Texte retenu
========================================================================

Comment contrôlons-nous et évaluons-nous l'exécution de ces actions programmées ? Tout d'abord, la commission de programmation fait un compte rendu annuel de la réalisation de la programmation ; nous en prenons connaissance et l'amendons. Des consultants externes à l'OIF donnent également leur avis à l'occasion de la procédure d'évaluation des CCP (commissions de coopération et de programmation). Par ailleurs, la Cour des comptes française a suivi l'activité de la Francophonie pendant huit ans, produisant divers rapports. Elle vient de passer le relais, pour au moins quatre ans, à la Cour des comptes marocaine. Enfin, une direction de l'audit interne a été créée au sein de l'OIF en janvier 2015. Elle est en cours de constitution. En tant que principal contributeur, la France a demandé de disposer d'un représentant au sein du comité d'audit et Béatrice d'Huart a déjà participé à la première réunion. Si quatre pays font aujourd'hui partie de ce comité : la France, le Canada, le Gabon et le Niger, cette composition est amenée à évoluer. Enfin, à la demande de Mme Annick Girardin, le ministère des Affaires étrangères et du développement international projette de confier lui-même un audit à des consultants extérieurs ; la décision devrait prendre forme dans le courant de l'année 2015. Mes collègues de la Direction générale de la mondialisation, qui piloteront ce projet, pourront vous donner davantage de précisions.

========================================================================

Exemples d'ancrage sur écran
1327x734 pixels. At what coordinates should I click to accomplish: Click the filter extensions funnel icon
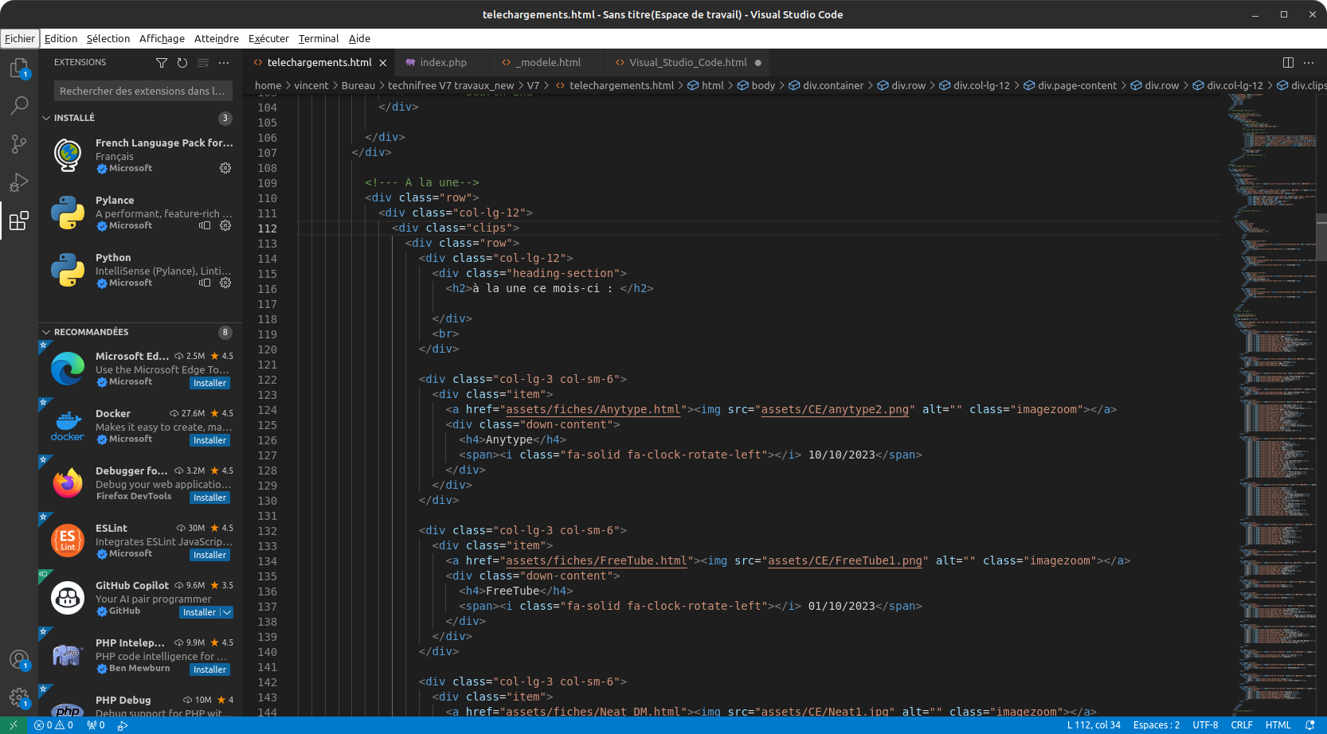point(162,62)
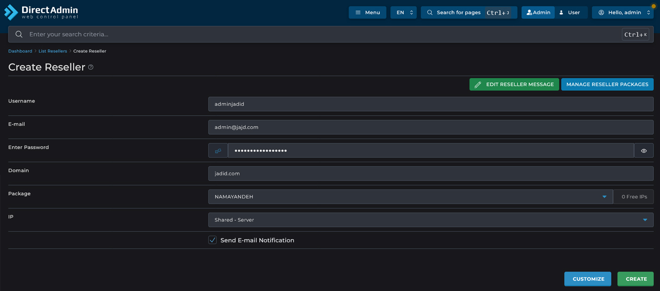The height and width of the screenshot is (291, 660).
Task: Show password using the eye icon
Action: click(644, 151)
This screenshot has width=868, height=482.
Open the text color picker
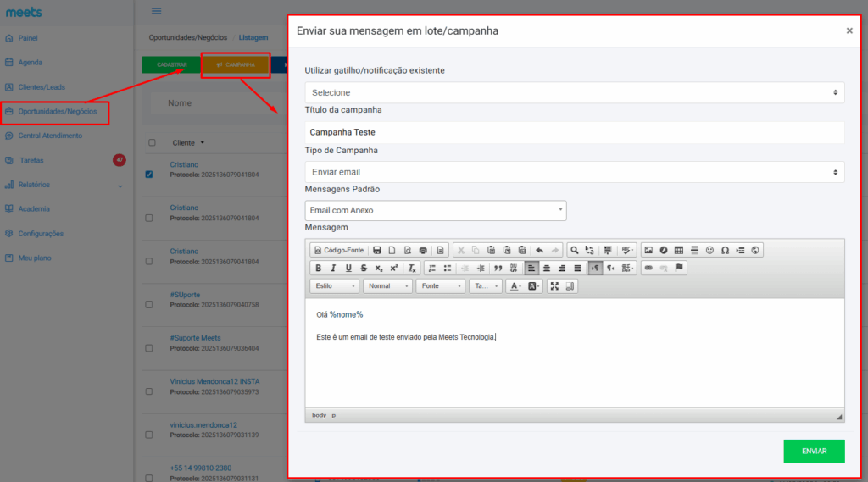pos(515,286)
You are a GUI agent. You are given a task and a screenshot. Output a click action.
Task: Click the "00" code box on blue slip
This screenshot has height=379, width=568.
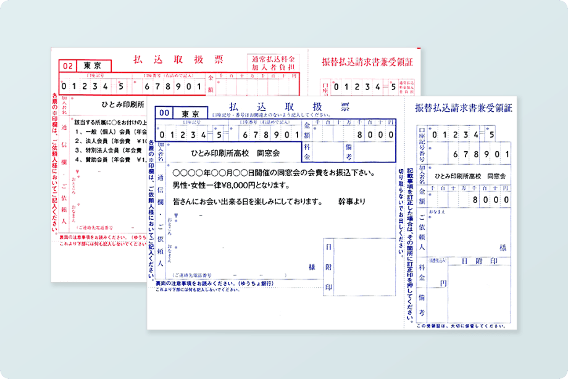[164, 114]
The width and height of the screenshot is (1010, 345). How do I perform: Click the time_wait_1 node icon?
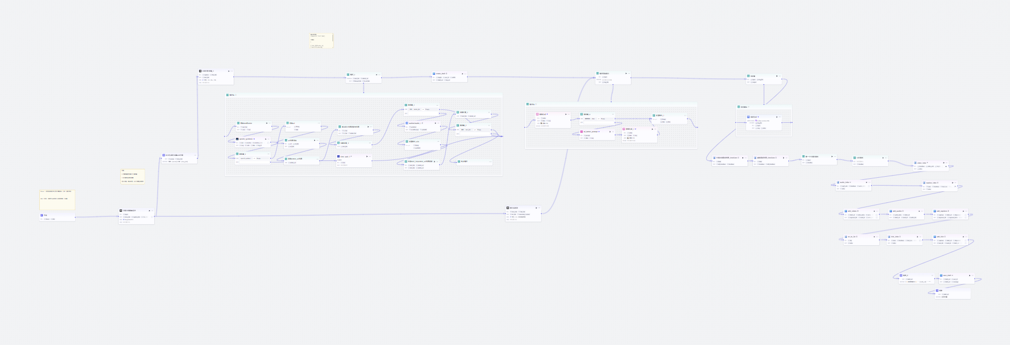pyautogui.click(x=338, y=156)
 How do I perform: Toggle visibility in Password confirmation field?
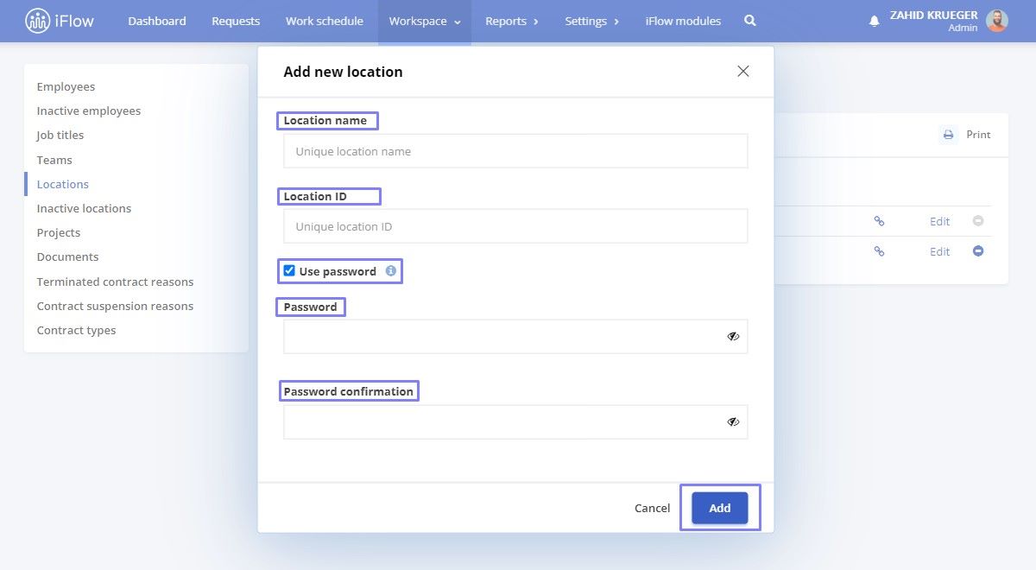click(x=733, y=422)
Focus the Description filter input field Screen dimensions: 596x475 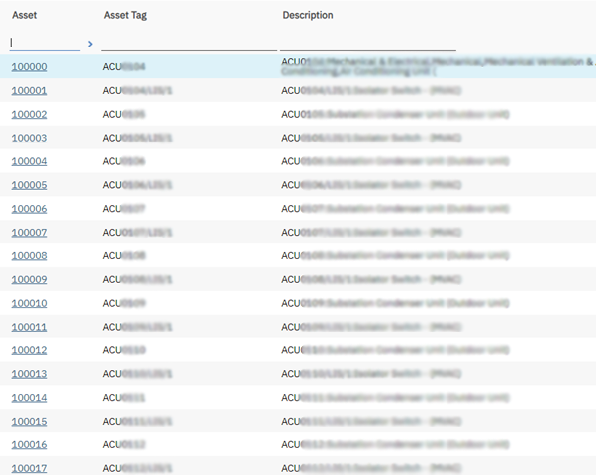point(367,43)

========================================================================

Consigne
Énumérez tous les pays qui siègent aujourd'hui au comité d'audit d'après le texte sur le contrôle des actions de la Francophonie. Ces enregistrements proviennent d'une autre source.

Réponse
La France, le Canada, le Gabon et le Niger.